▸ Source data:

+--

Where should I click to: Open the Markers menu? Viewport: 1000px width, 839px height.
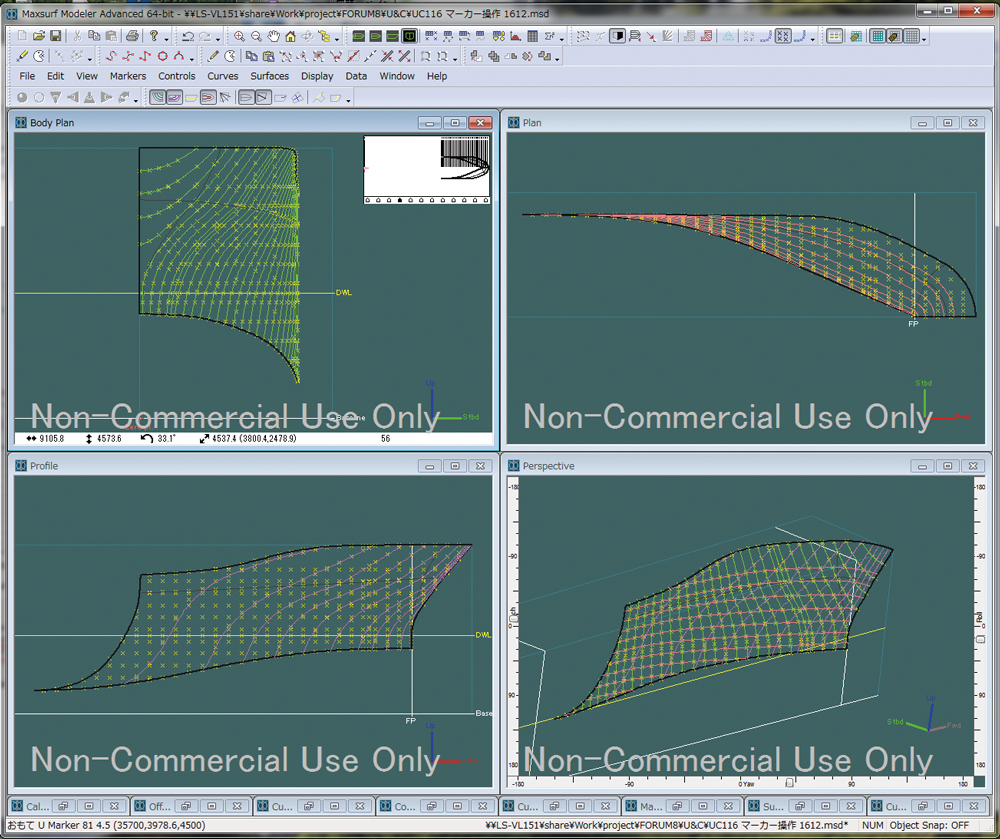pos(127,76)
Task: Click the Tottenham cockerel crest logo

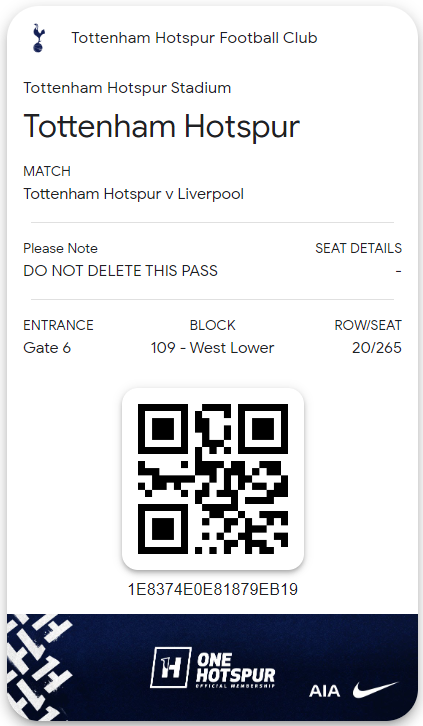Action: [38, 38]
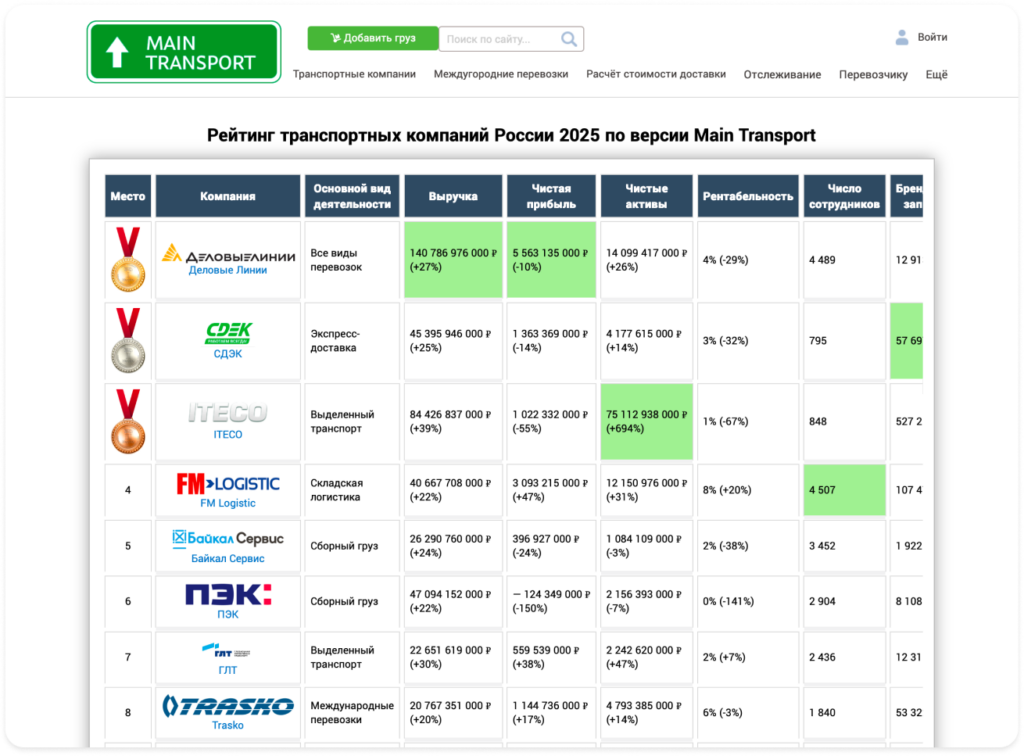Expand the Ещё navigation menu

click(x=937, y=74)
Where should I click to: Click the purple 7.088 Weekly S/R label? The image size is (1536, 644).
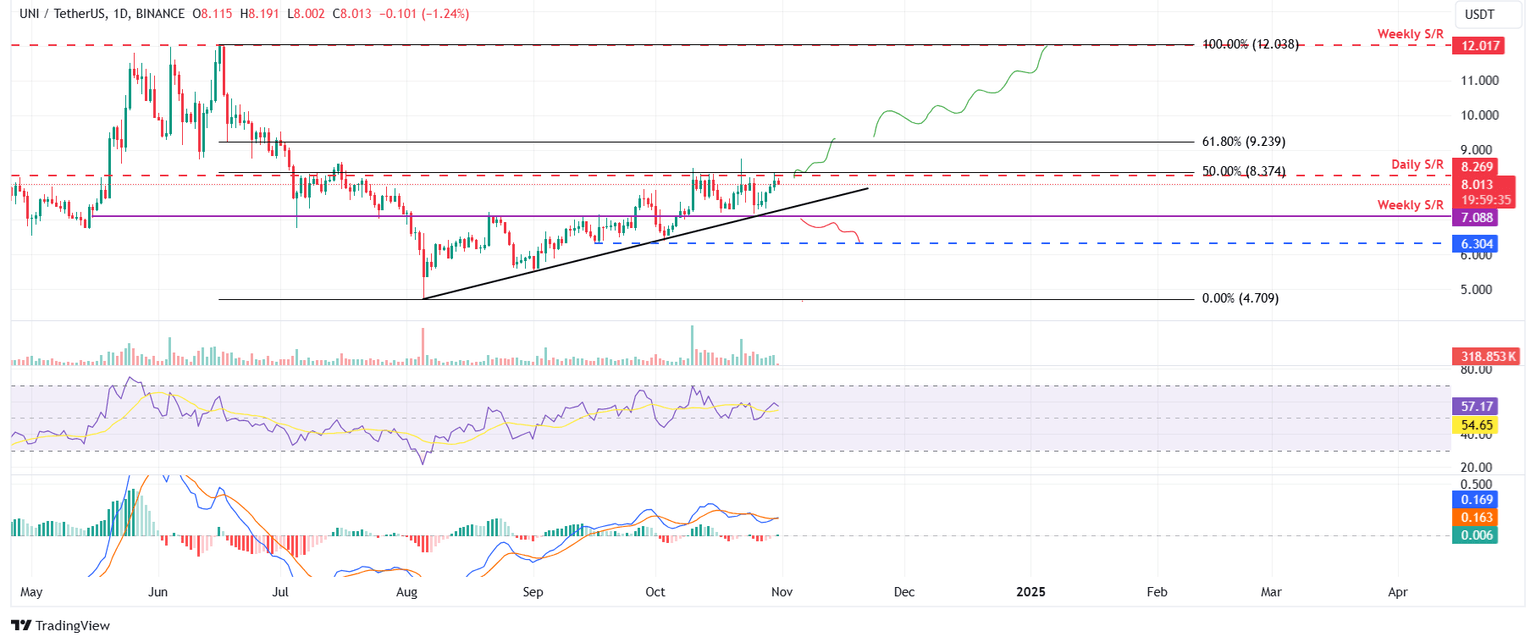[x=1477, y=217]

+--

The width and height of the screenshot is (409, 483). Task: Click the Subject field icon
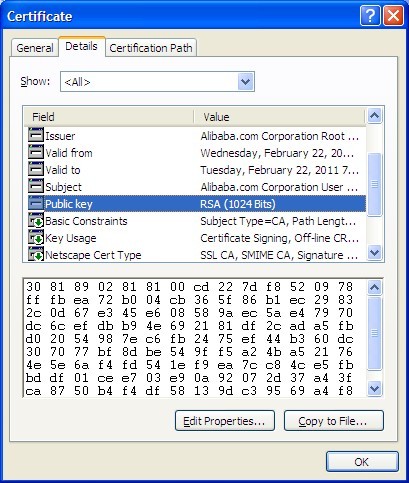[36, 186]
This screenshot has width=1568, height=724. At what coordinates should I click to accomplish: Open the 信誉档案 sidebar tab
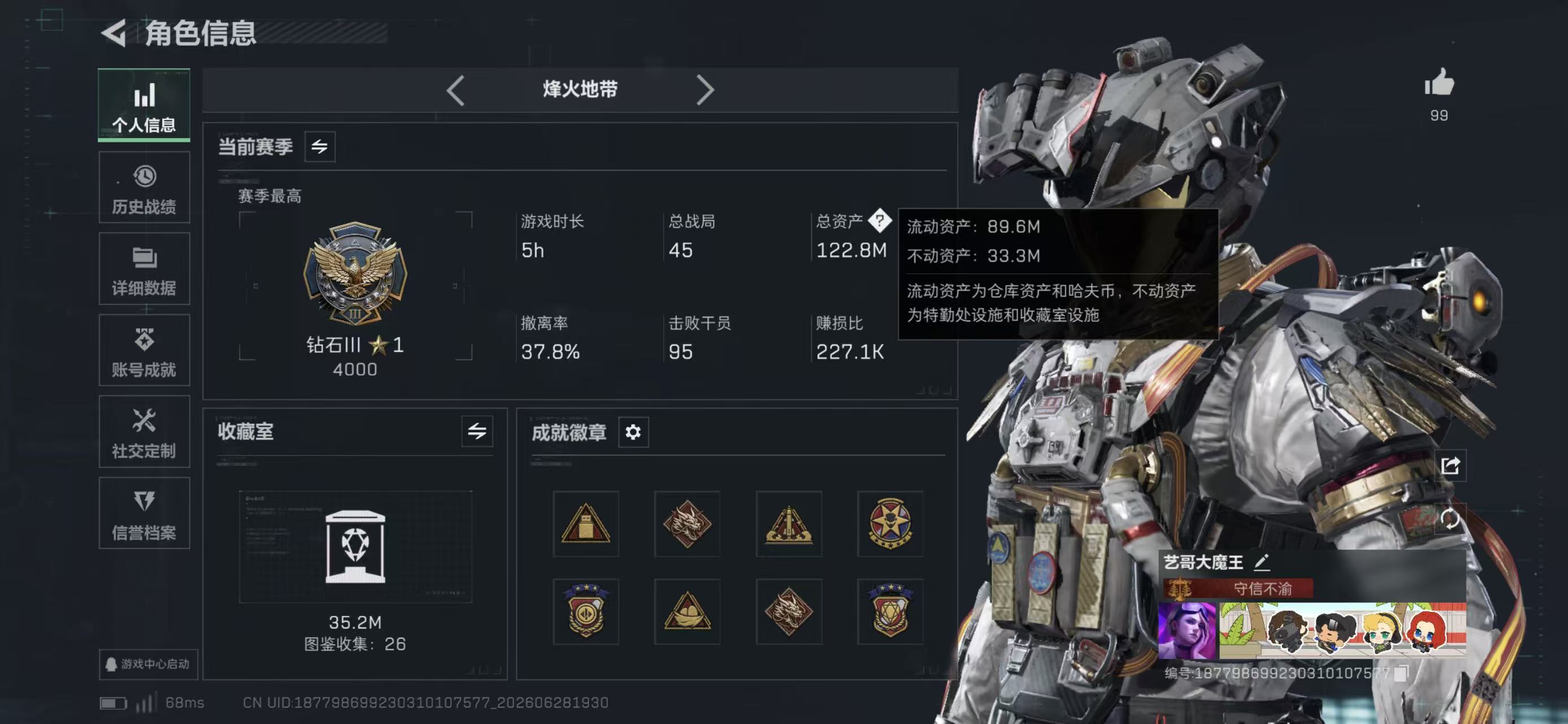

+--

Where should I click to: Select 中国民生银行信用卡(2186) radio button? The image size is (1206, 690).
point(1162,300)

+--

▸ Required action: Leave out every picture, and copy exactly the lines above starting at the one holding "The width and" and ending at the one holding "This screenshot has", no more and no less.

▸ Written response:
The width and height of the screenshot is (409, 483). Task: Click the Subject field icon
[36, 186]
This screenshot has width=1568, height=724. At what coordinates should I click to accomplish: Open the 信誉档案 sidebar tab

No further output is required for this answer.